Demikian ditegaskan Sekretaris Jenderal PBB Ban Ki-moon pada acara pendamping Konferensi Perubahan Iklim Konvensi Kerangka Kerja PBB mengenai Perubahan Iklim (UNFCCC) di Doha, Qatar, Rabu (5/12/2012).
Soal pendanaan, negara-negara maju dan Presiden AS Barack Obama menjanjikan pendanaan mulai 2020 sebesar 100 miliar dollar AS per tahun. Janji pendanaan cepat 2010-2012 tak ditepati negara-negara maju dengan alasan mereka tertimpa krisis ekonomi.

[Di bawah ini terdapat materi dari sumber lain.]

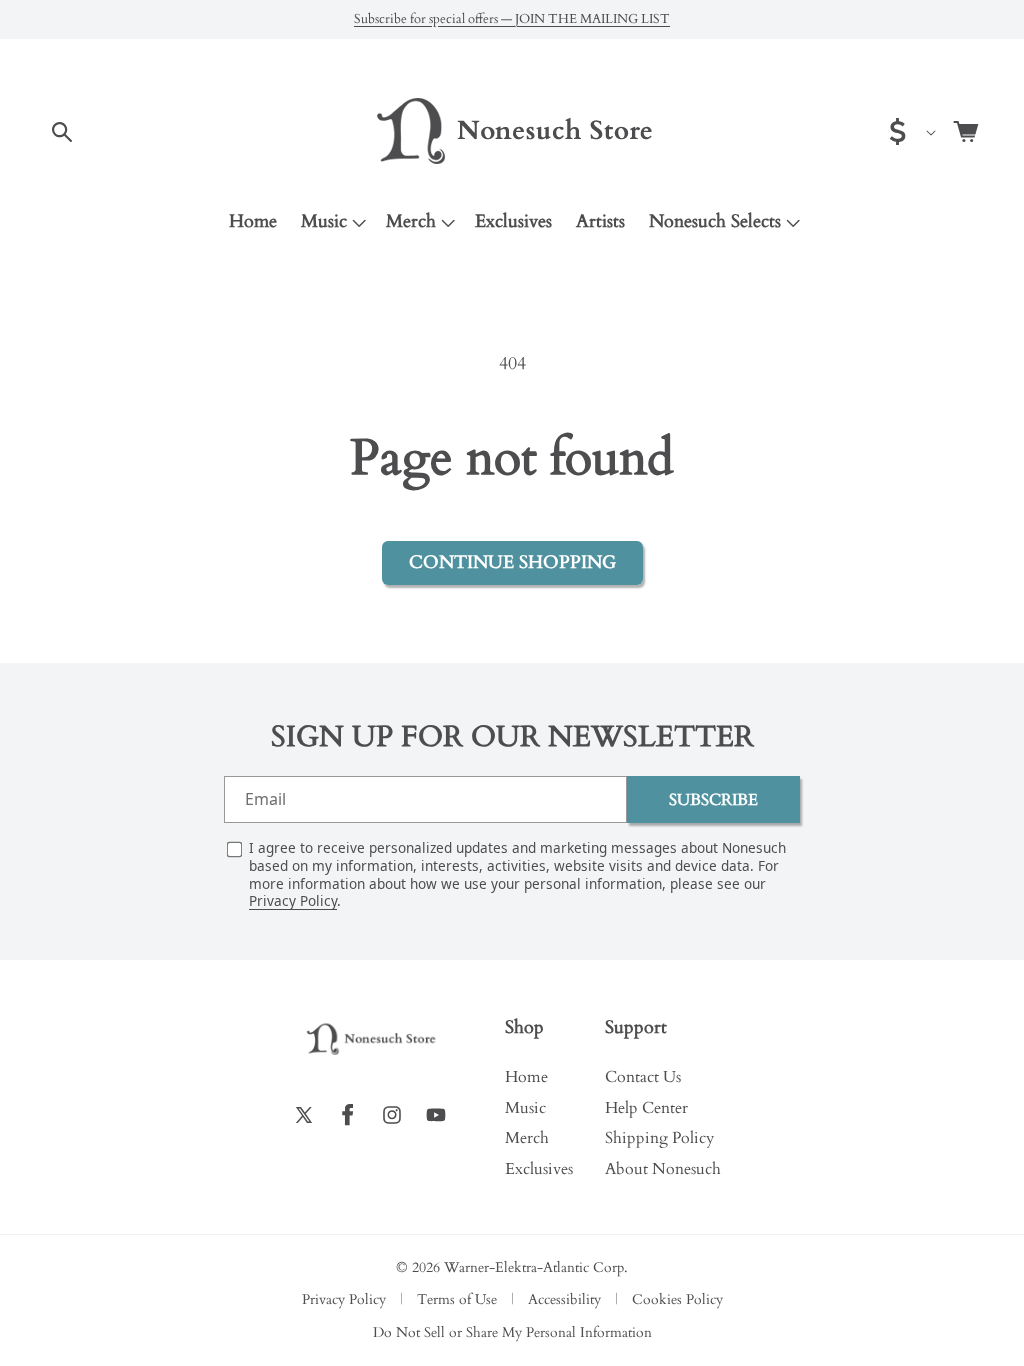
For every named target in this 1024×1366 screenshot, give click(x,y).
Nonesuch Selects (715, 221)
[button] (62, 132)
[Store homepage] (370, 1039)
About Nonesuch (663, 1169)
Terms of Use (457, 1300)
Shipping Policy (659, 1138)
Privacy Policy (293, 900)
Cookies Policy (677, 1300)
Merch (411, 221)
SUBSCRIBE (713, 800)
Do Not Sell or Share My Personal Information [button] (512, 1333)
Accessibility (564, 1300)
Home (526, 1077)
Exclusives (539, 1169)
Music (324, 221)
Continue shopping (512, 562)
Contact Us (643, 1077)
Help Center (646, 1108)
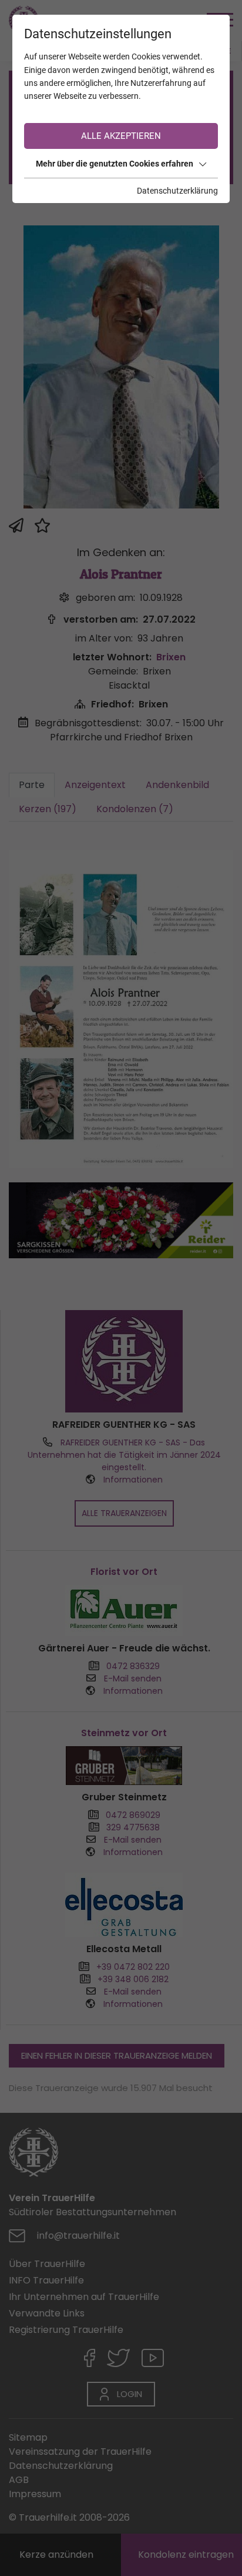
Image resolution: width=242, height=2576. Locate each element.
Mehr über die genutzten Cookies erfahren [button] (114, 163)
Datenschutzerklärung (177, 190)
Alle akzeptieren (121, 136)
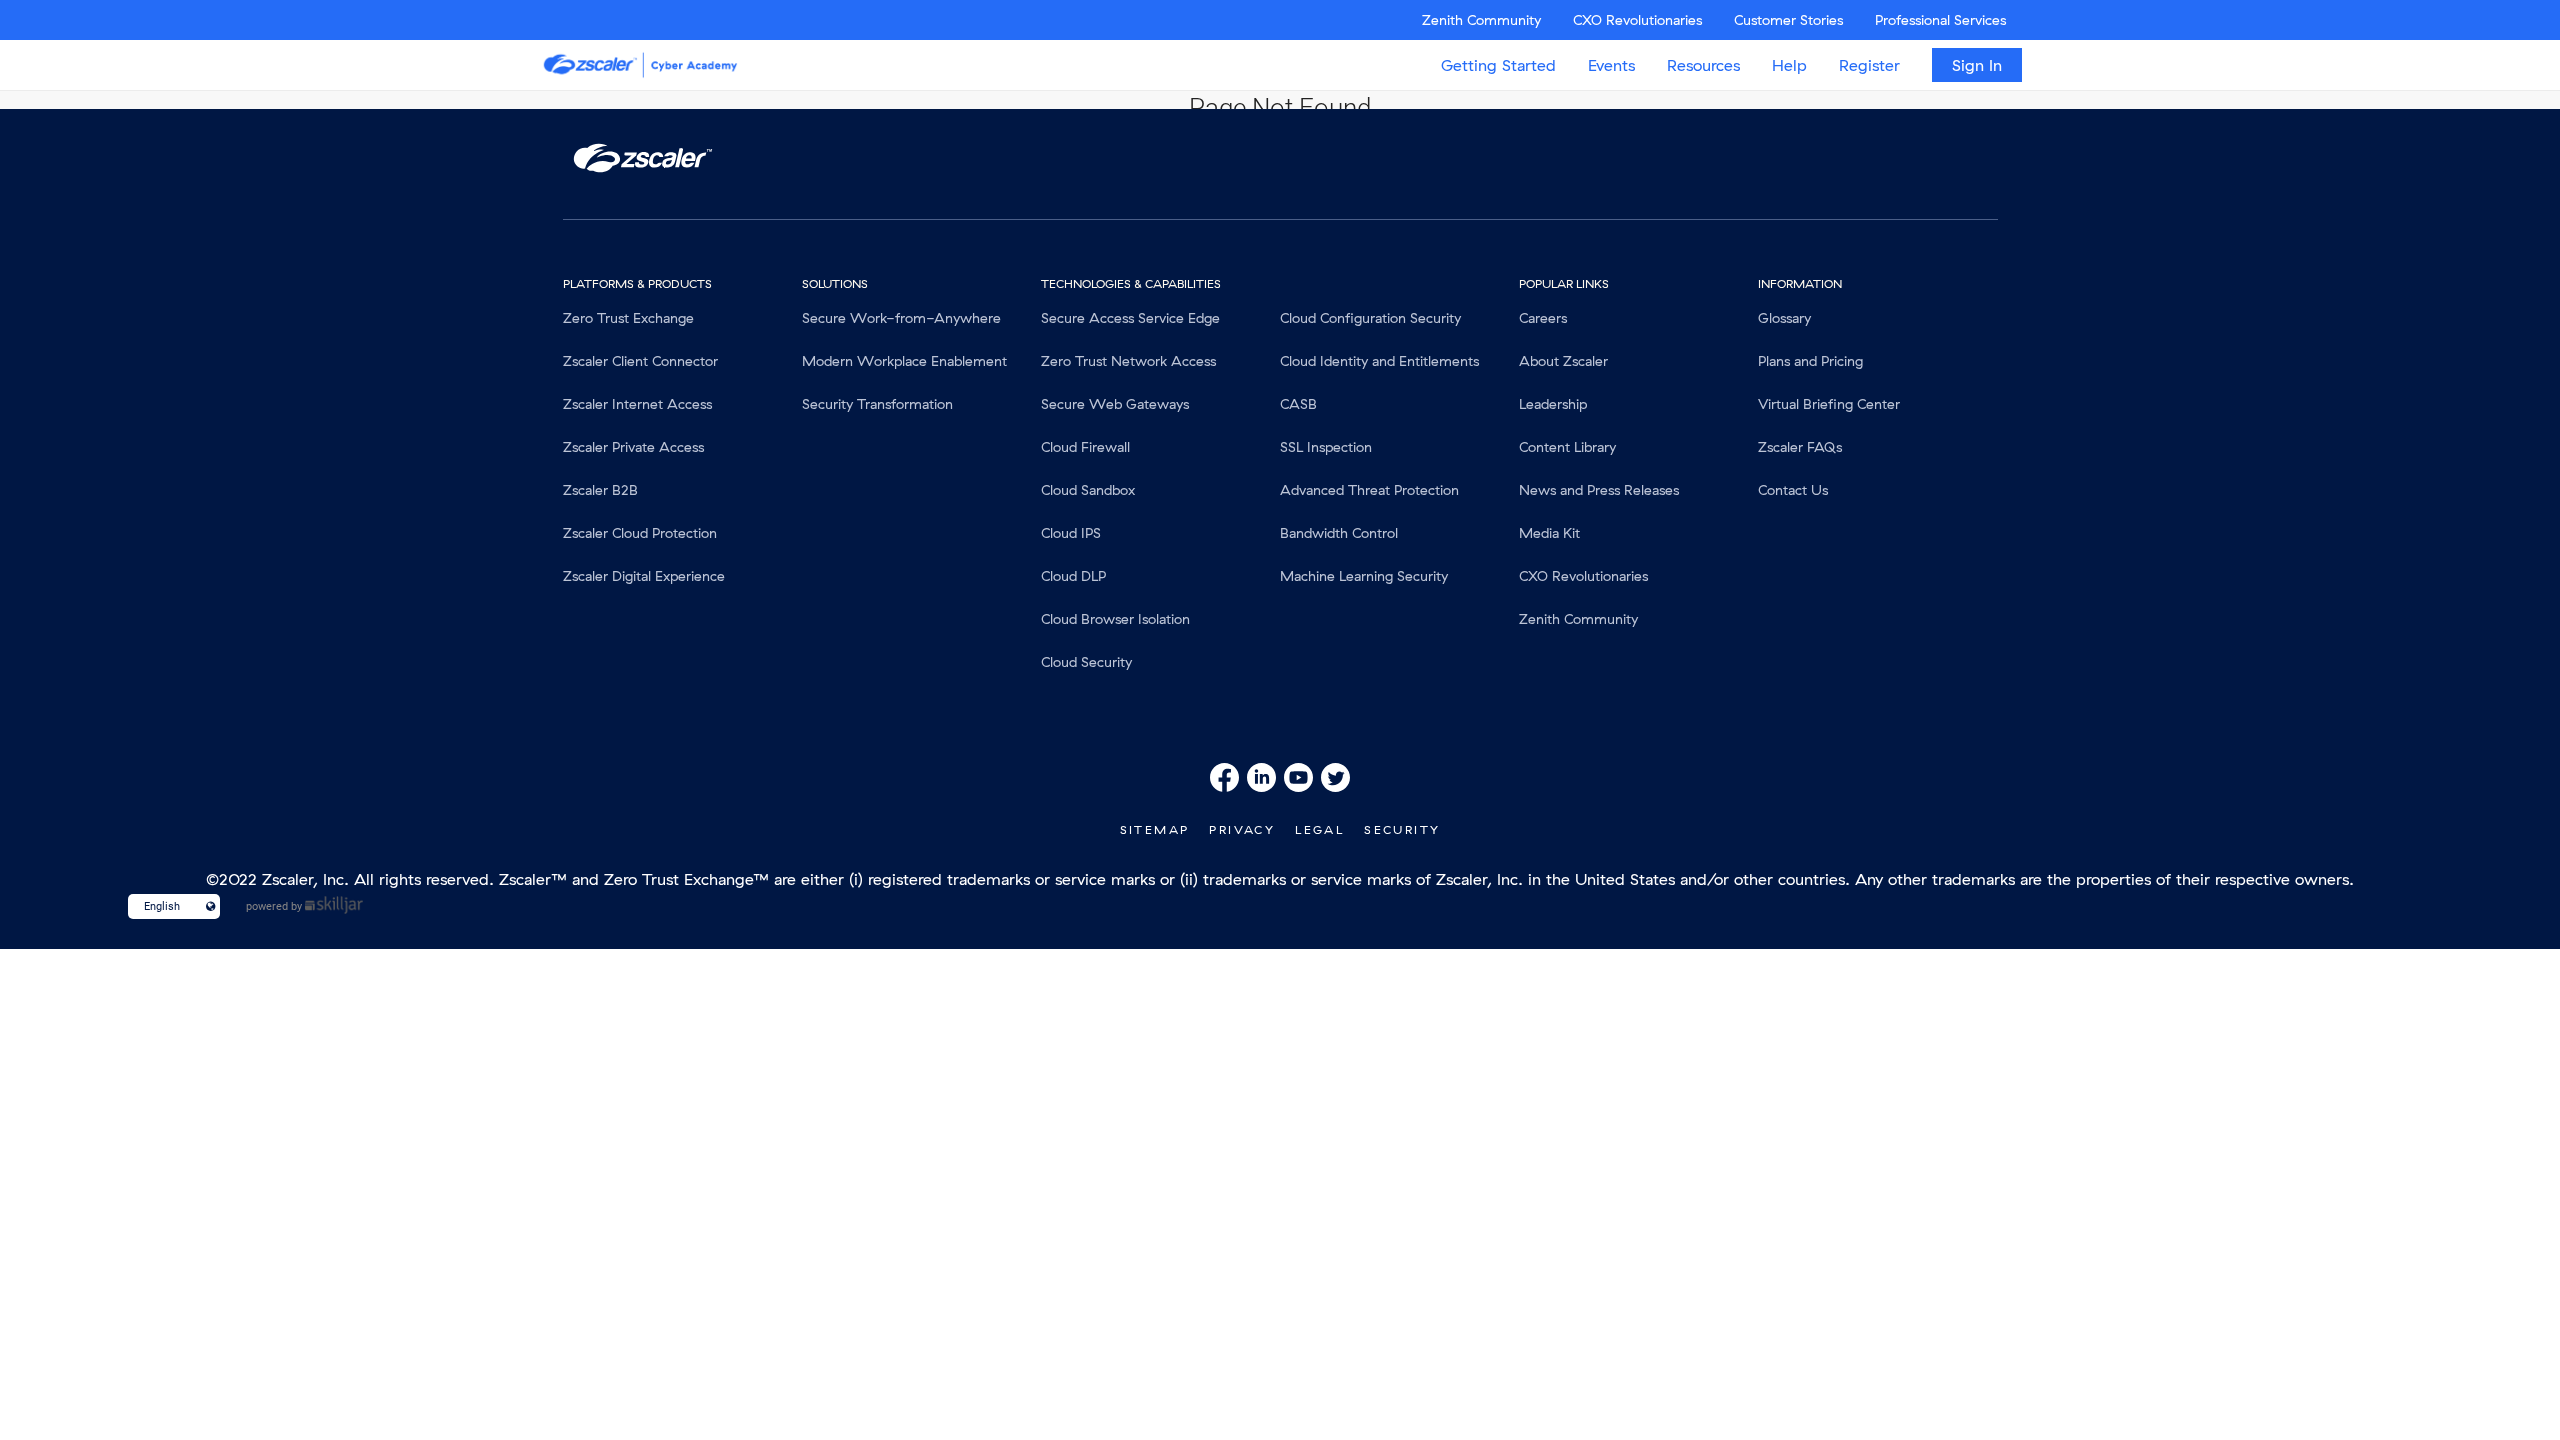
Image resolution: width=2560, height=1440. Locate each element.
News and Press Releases (1599, 490)
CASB (1298, 404)
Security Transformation (877, 404)
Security (1402, 829)
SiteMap (1155, 829)
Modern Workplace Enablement (904, 361)
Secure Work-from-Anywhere (901, 318)
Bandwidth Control (1339, 533)
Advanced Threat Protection (1369, 490)
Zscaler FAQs (1800, 447)
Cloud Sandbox (1088, 490)
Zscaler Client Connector (640, 361)
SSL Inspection (1326, 447)
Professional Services (1940, 20)
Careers (1543, 318)
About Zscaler (1563, 361)
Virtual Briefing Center (1829, 404)
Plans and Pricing (1810, 361)
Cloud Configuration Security (1370, 318)
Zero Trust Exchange (628, 318)
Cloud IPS (1071, 533)
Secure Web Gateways (1115, 404)
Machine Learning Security (1364, 576)
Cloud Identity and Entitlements (1379, 361)
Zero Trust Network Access (1128, 361)
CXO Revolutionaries (1637, 20)
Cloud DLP (1073, 576)
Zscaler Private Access (633, 447)
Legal (1319, 829)
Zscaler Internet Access (637, 404)
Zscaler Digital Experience (644, 576)
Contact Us (1793, 490)
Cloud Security (1086, 662)
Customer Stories (1788, 20)
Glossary (1784, 318)
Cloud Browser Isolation (1115, 619)
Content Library (1567, 447)
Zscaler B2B (600, 490)
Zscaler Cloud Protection (640, 533)
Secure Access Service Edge (1130, 318)
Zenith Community (1481, 20)
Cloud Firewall (1085, 447)
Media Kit (1549, 533)
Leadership (1553, 404)
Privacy (1242, 829)
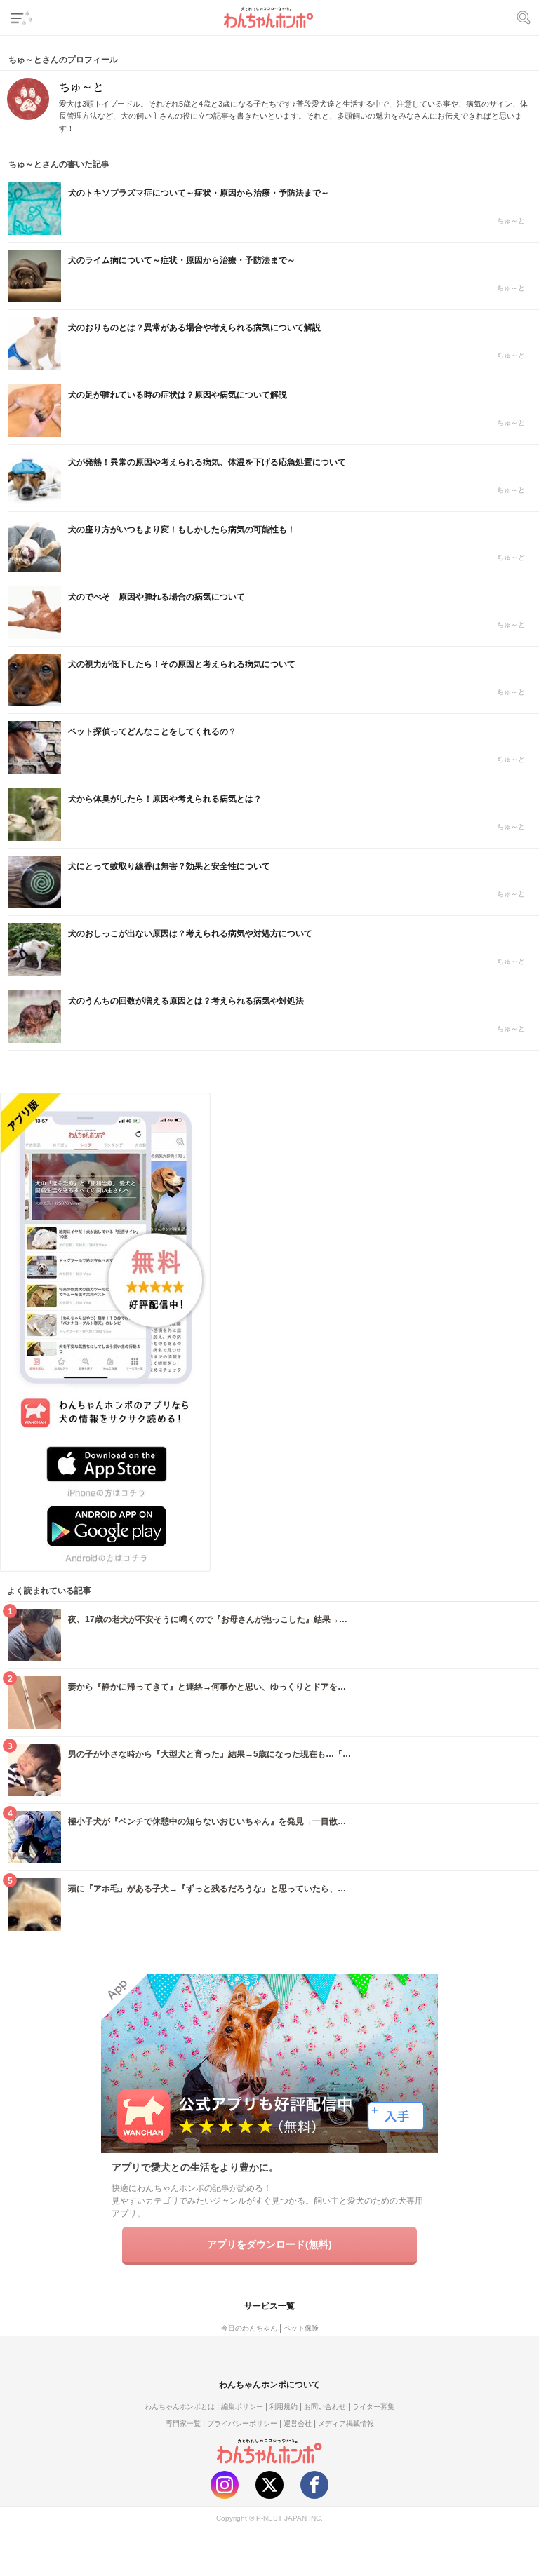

Namun, Menteri Negara untuk Energi Inggris Ed Davey, Rabu, mengatakan, Inggris akan memberi 1,8 miliar poundsterling (sekitar Rp 29 triliun) untuk dana perubahan iklim internasional tiga tahun ke depan.
Hingga kemarin, negosiasi untuk Protokol Kyoto tahap ke-2 dan soal pendanaan perubahan iklim pada Pertemuan Para Pihak ke-18 (COP-18)/Pertemuan untuk Protokol Kyoto ke-8 (CMP-8) itu terancam buntu. Protokol Kyoto periode pertama berakhir 31 Desember 2012.
Pada COP-17 di Durban, Afrika Selatan, disepakati semua negara harus bertanggung jawab mengurangi emisinya sesuai rezim baru, mulai 2020. Protokol baru direncanakan siap 2015.
AS tidak turut meratifikasi Protokol Kyoto, sedangkan Jepang, Kanada, dan Rusia menyatakan tak akan ikut pada Protokol Kyoto tahap kedua.
Semakin nyata
Di Indonesia, dampak perubahan iklim sudah terasa, di antaranya cuaca yang sulit diprediksi.
Sekjen Koalisi Rakyat untuk Keadilan Perikanan Riza Damanik mengatakan, perubahan iklim makin menurunkan kualitas hidup masyarakat pesisir, khususnya nelayan, serta meningkatkan risiko. ”Frekuensi cuaca ekstrem meningkat, menyebabkan banyak nelayan meninggal saat melaut. Hingga Juli 2012, setidaknya 148 nelayan meninggal dan hilang di laut,” katanya.
Sementara itu, pulau kecil seperti Rewataya di Kabupaten Takalar, Sulawesi Selatan, yang luasnya 3.795 hektar—dalam 20 tahun terakhir—telah mengalami abrasi yang semakin parah. Tanaman seperti kelapa dan pisang tak mau tumbuh lagi karena intrusi air laut yang parah.
(AFP/REUTERS/AIK/ISW)
Simak breaking news dan berita pilihan kami langsung di ponselmu. Pilih saluran andalanmu akses berita Kompas.com WhatsApp Channel : https://www.whatsapp.com/channel/0029VaFPbedBPzjZrk13HO3D. Pastikan kamu sudah install aplikasi WhatsApp ya.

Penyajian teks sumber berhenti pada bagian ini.